Mandana E. Limbert received her PhD in Anthropology and Near Eastern Studies from the University of Michigan in 2002 and joined the Queens College (CUNY) faculty the same year. She became a member of the faculty of the CUNY Graduate Center in 2007. She has also been a fellow and visiting scholar at The University of Michigan’s Institute for Research on Women and Gender (1999-2000), New York University’s Center for Near Eastern Studies (2000-2001), the University of California, Berkeley’s Center for Middle Eastern Studies (2001-2002), and Duke University’s Department of Cultural Anthropology (2008-2010). She joined the History department at North Carolina State University (2009-2010).
In addition to numerous articles, Professor Limbert has co-edited “Timely Assets: The Politics of Resources and their Temporalities” (2008), published by the School of American Research, Advanced Seminar Series. Her book, “In the Time of Oil: Piety, Memory, and Social Life in an Omani Town” was published by Stanford University Press (2010). And, with support from the American Council of Learned Societies, Professor Limbert began writing her next book, “Oman, Zanzibar, and the Politics of Becoming Arab” on changing notions of Arabness in Oman and Zanzibar over the course of the twentieth century.
Anthropology 204: Anthropology of Islam
Since the Iranian revolution of 1979 and especially since September 2001, interest in Islamic history, law, practices and beliefs has increased enormously. Islam – in its various forms – has, however, influenced the philosophical, legal, artistic, political and literary lives of people throughout the world for centuries. This course aims at introducing students to Islamic practices and the diversity of Islamic traditions as well as to how anthropologists have engaged with these practices and traditions, in their local variations, transnational connections, and global representations. After preliminary discussions of the early history of Islam and the fundamentals of practice and belief, the course will explore such topics as: mysticism and “local Islams,” early and late twentieth century debates about “modernity,” notions of gendered piety and the body, banking and finance, as well as legal practices, media technologies and Islam in Europe and the United States. The course is open to students both familiar and unfamiliar with Islam.

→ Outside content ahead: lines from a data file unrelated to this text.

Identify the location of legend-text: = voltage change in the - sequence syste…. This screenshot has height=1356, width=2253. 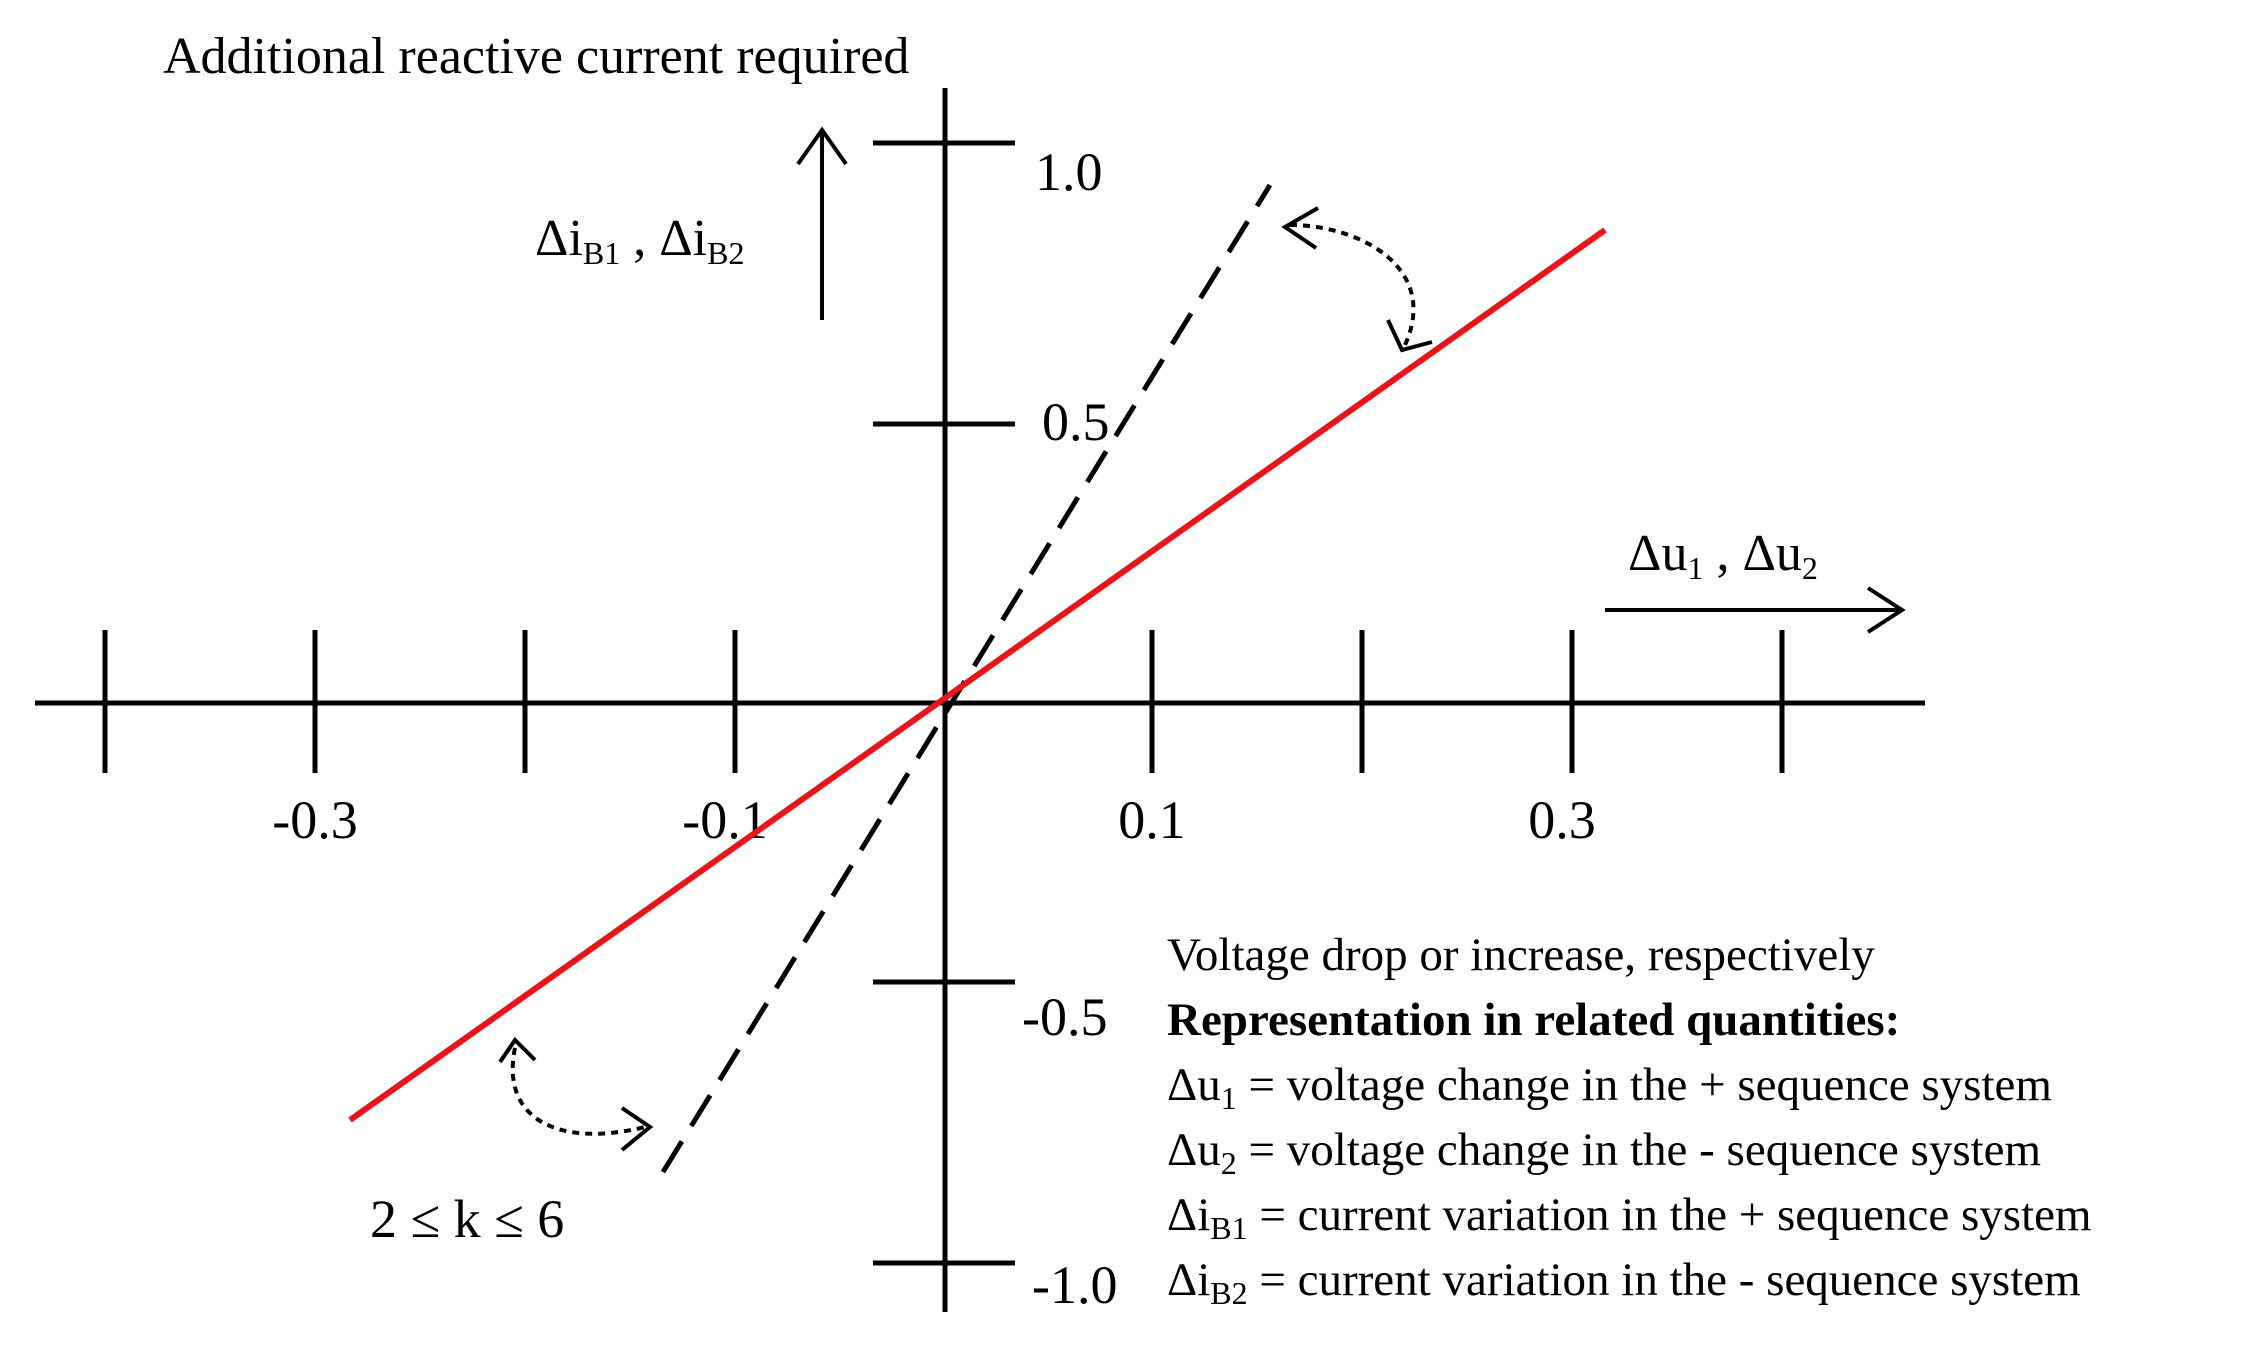
(1639, 1150). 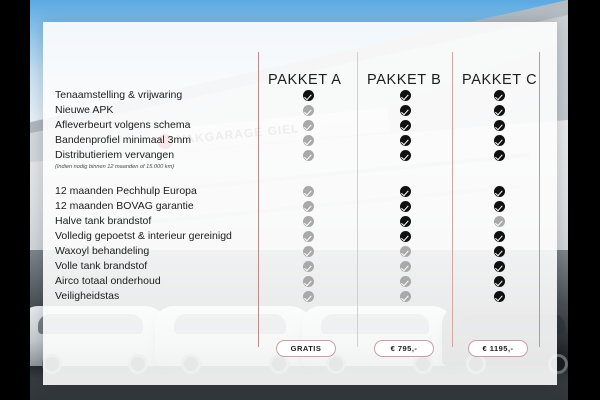 What do you see at coordinates (123, 140) in the screenshot?
I see `feature-label: Bandenprofiel minimaal 3mm` at bounding box center [123, 140].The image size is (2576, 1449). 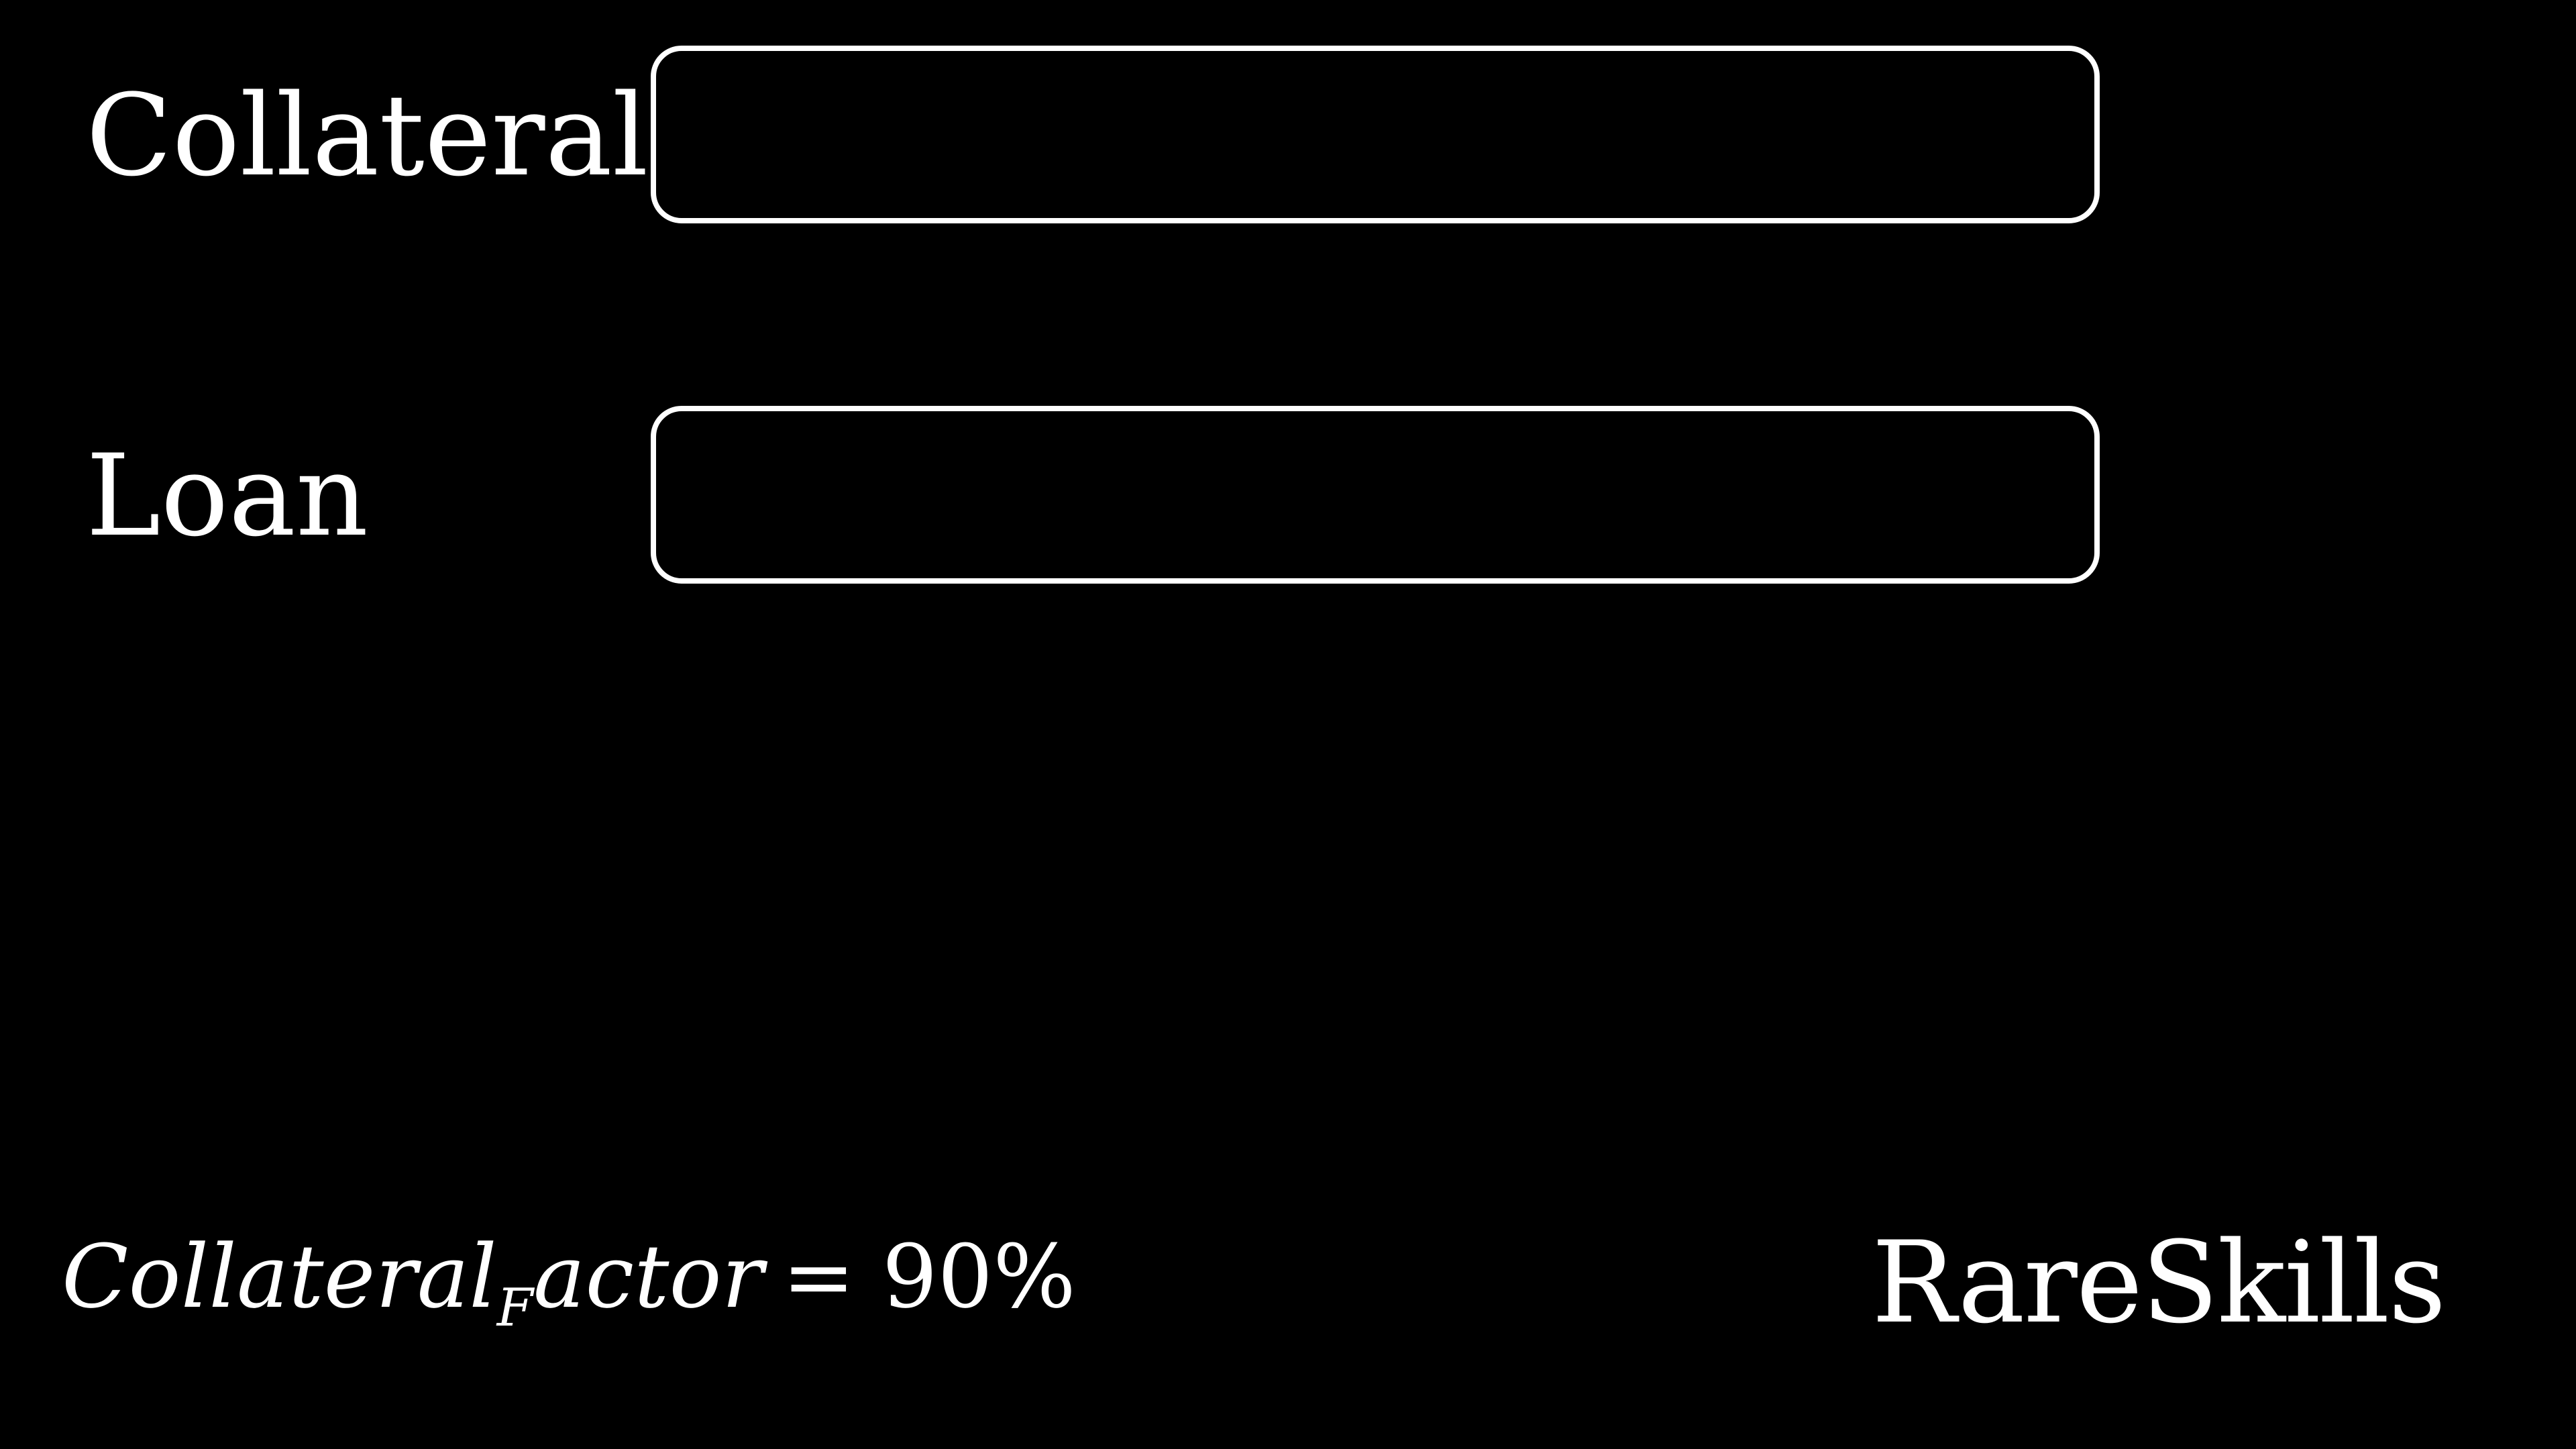 I want to click on collateral-factor-formula: CollateralFactor = 90%, so click(x=569, y=1283). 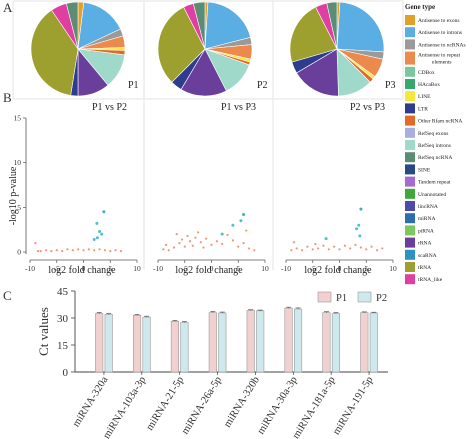 I want to click on volcano-x-tick-label-2-3: 5, so click(x=238, y=268).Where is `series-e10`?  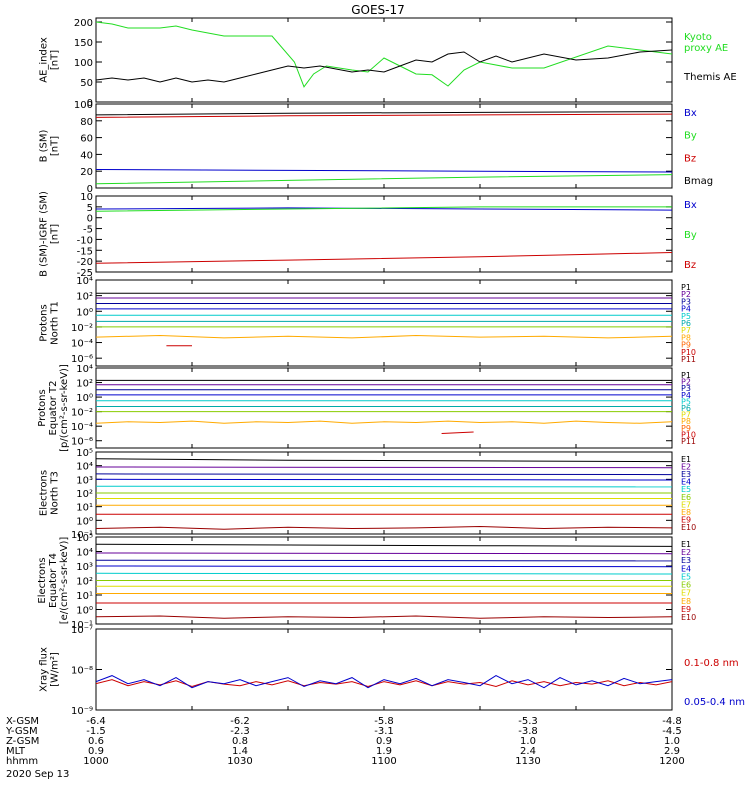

Anthropology 212: Peoples and Cultures of the Middle East
Touched off by a street vendor’s act of self-emulation in Tunisia, popular anti-government protests spread throughout the Middle East this last year. To the surprise of almost everyone, long-established and powerful rulers stepped down after decades in power. While in some countries, such as Tunisia and Egypt, new governments are now being established, fighting has spread or continued in others such as Libya, Yemen, and Bahrain. The goal of this class is to learn about the diverse histories, beliefs, and practices in the Middle East and to understand better the events of the last year. We will investigate the modern history of the region, the people who inhabit this vast geographical area, and the cultural and political changes that have emerged in the wake of social, political and economic processes from the colonial period to the present. Pervious knowledge of Middle Eastern history, geography or anthropology is not required. Please be prepared; there is quite a lot of reading and writing in this class!